WHAT THE TASK REQUIRES: Count the lines in the material below that contain the word "should". Reply with the number alone.

>> start MATERIAL SUPPLIED

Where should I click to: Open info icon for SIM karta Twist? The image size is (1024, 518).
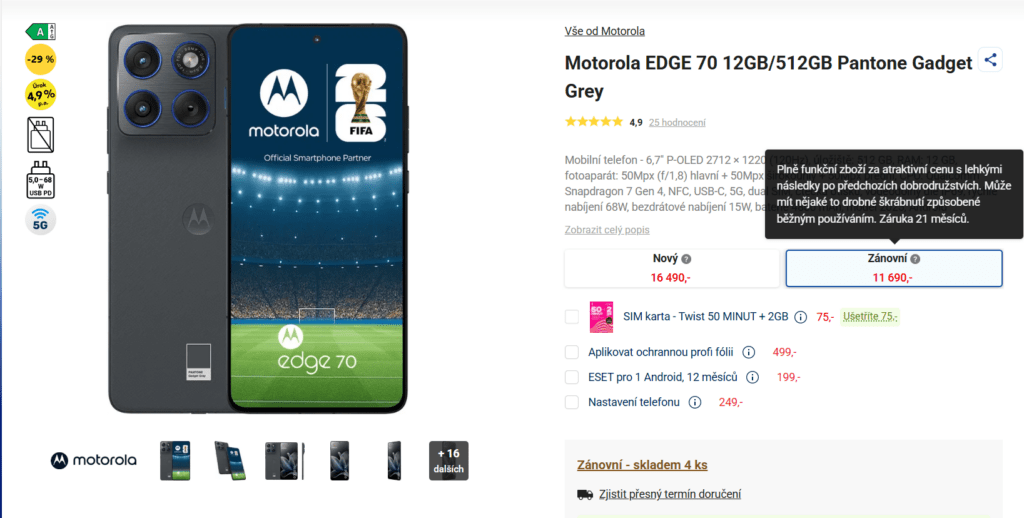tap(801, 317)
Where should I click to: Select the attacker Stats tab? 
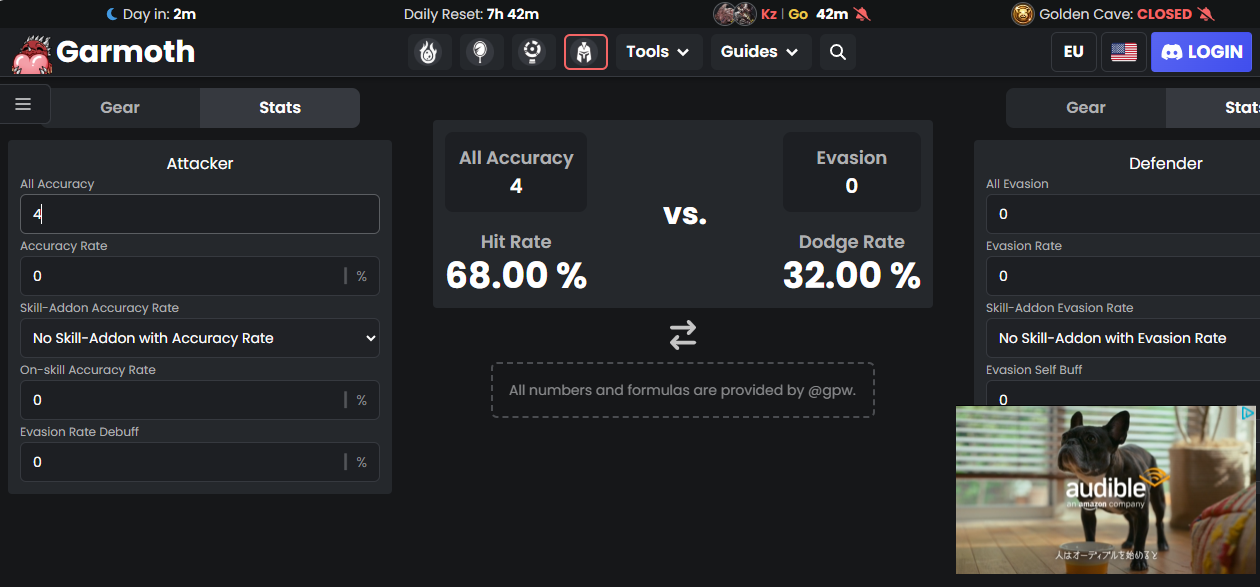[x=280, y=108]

>> end MATERIAL SUPPLIED
>> start MATERIAL SUPPLIED

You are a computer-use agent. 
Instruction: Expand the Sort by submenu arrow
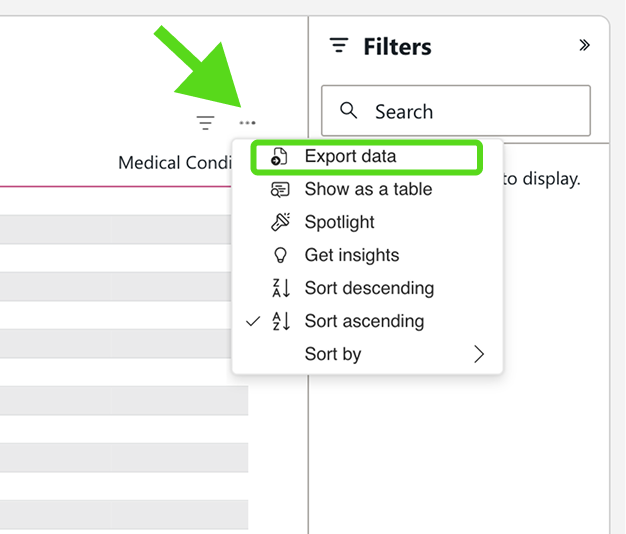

>> end MATERIAL SUPPLIED
>> start MATERIAL SUPPLIED

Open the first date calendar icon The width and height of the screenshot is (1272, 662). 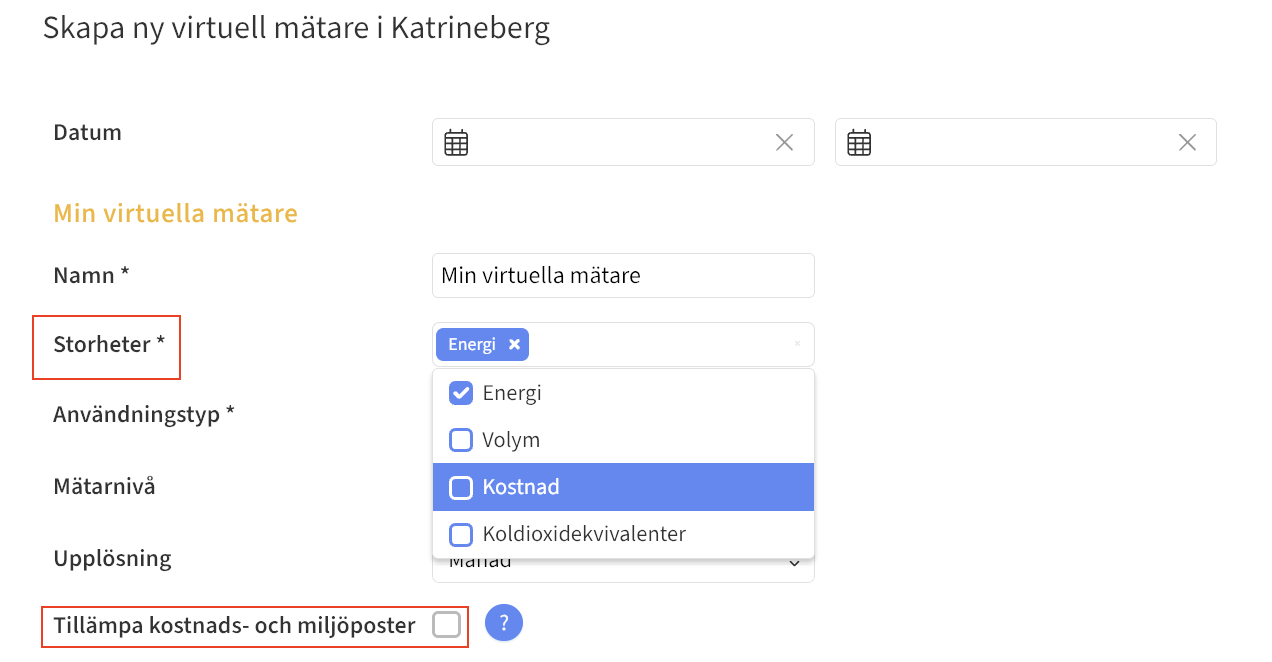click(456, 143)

>> end MATERIAL SUPPLIED

EXERCISE RESULT: 2